J.T : Nous sommes justement en train de travailler dessus !

Pour l’anecdote, j’ai souvent lu et entendu que l’ambition ultime et l’horizon de rentabilité des plateformes pure players comme Zalando ou Amazon étaient d’imposer leurs marques propres au détriment de leurs marques partenaires en développant les meilleures collections grâce à la donnée collectée.

Mais en réalité c’est une espèce de fantasme.


La plupart du temps, ces collections en propre servent essentiellement à boucher les trous dans un assortiment en couvrant chaque segment de prix de chaque verticale produit et cela dans le but de convertir chaque visiteur intentioniste de la plateforme.

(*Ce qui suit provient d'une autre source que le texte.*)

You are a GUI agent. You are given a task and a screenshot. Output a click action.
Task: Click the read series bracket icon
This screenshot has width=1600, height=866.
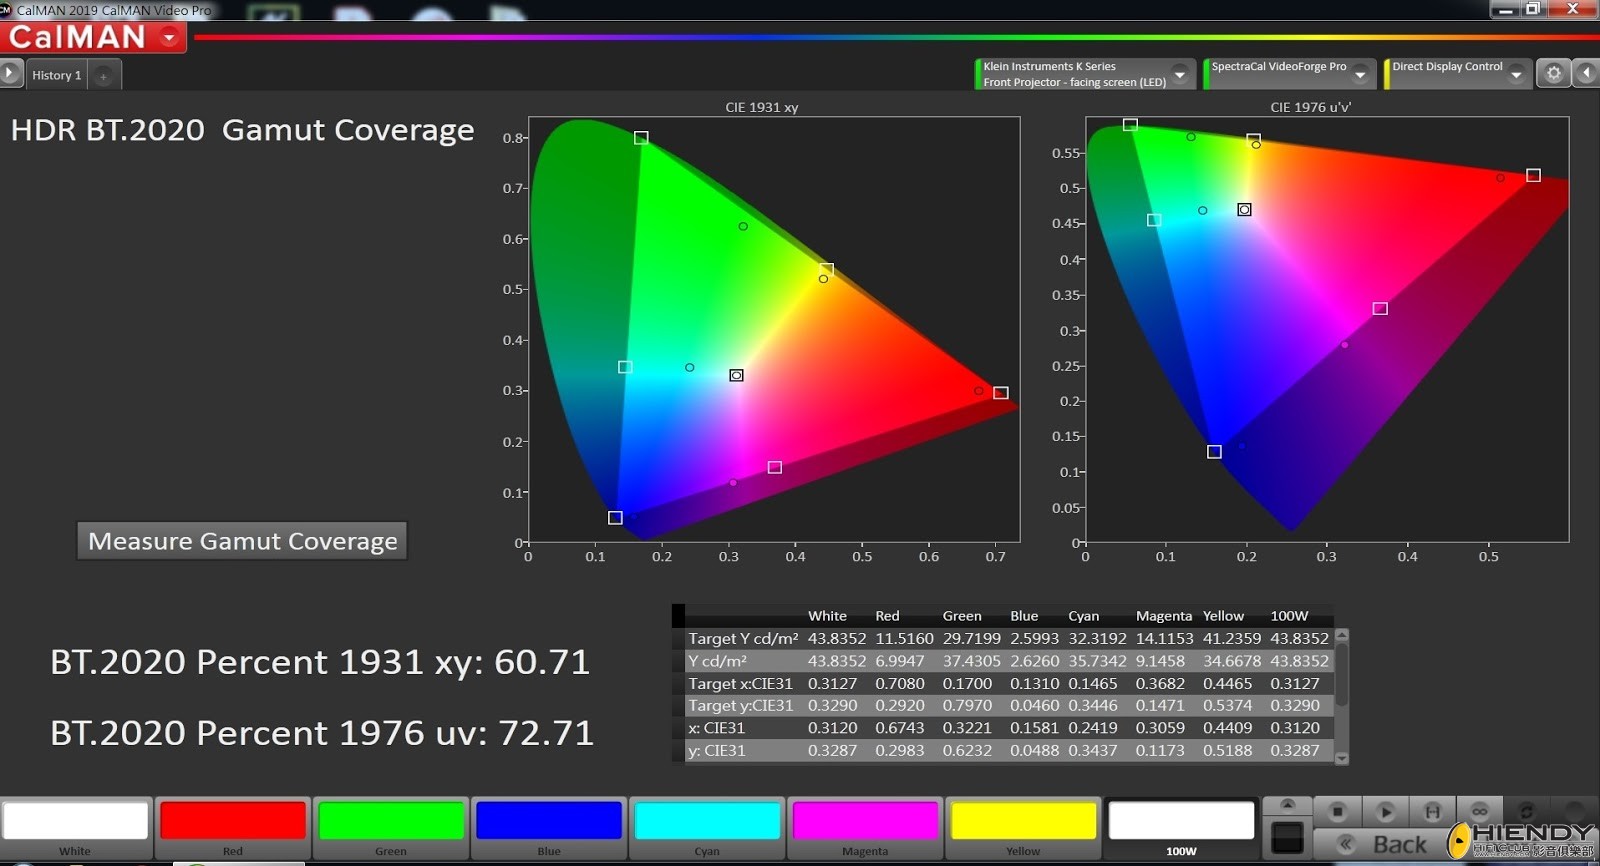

Il n’est pas toujours facile de bien marger sur ces produits car ce n’est pas leur coeur de métier. Sur ce sujet, certains sont d’ailleurs entrain de faire marche arrière.

A la Compagnie Marco Polo, nous collectons déjà un certain nombre de données, notamment les données comportementales.

On utilise les données des réseaux sociaux aussi bien sur les produits que sur la communication.


Sur le marché de la mode ce qui est très intéressant ce sont les prédictions de tendances avec les technologies de reconnaissance d’image, croisées à de l’analyse sémantique. Cela permet d’obtenir aujourd’hui des prédictions à 7 mois avec de la fiabilité à hauteur de 80% !

Mais ce qui est le plus compliqué, c’est de faire accepter ce genre d’outils par les DA !



 

"Marier créativité et technologie, voilà un des plus grands challenges actuels de l’industrie de la Mode !"

 

Merci à Jonathan d'avoir pris le temps de répondre à nos questions.